*** INPUT DATA Section Begins ***
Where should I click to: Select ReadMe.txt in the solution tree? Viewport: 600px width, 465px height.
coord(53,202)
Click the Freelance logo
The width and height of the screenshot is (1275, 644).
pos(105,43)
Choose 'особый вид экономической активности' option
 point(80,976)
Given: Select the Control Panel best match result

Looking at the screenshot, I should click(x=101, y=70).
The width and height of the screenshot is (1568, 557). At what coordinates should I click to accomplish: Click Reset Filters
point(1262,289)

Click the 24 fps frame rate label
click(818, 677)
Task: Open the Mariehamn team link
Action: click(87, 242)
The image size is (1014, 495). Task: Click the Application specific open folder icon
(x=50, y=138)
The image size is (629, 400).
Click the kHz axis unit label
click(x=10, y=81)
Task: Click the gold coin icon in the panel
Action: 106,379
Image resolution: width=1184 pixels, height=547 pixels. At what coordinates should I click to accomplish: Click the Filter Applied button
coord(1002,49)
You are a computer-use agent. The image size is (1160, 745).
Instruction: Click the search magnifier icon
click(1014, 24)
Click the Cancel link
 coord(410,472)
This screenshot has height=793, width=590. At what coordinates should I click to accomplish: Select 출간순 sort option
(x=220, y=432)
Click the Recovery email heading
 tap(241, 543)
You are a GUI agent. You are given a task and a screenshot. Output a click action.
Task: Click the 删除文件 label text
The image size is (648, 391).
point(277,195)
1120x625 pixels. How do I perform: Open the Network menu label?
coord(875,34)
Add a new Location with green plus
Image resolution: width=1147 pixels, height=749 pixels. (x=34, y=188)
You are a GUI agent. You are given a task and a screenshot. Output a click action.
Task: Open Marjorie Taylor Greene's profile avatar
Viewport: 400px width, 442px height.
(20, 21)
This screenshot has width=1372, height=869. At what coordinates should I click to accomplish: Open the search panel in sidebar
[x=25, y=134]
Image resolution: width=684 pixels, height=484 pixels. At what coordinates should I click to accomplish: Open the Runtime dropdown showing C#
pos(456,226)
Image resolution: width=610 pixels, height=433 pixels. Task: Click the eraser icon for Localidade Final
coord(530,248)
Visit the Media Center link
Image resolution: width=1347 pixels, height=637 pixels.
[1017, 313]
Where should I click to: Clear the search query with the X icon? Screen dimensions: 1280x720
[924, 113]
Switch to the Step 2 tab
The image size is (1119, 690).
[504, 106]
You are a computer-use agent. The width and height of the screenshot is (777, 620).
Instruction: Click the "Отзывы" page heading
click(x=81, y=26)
*** INPUT DATA Section Ends ***
### EXERCISE OBJECTIVE
Every line of the records that includes the word "computer" should be gathered.

### WORKED SOLUTION
You are a computer-use agent. The image size is (1160, 745).
You are a computer-use agent. The width and height of the screenshot is (777, 620).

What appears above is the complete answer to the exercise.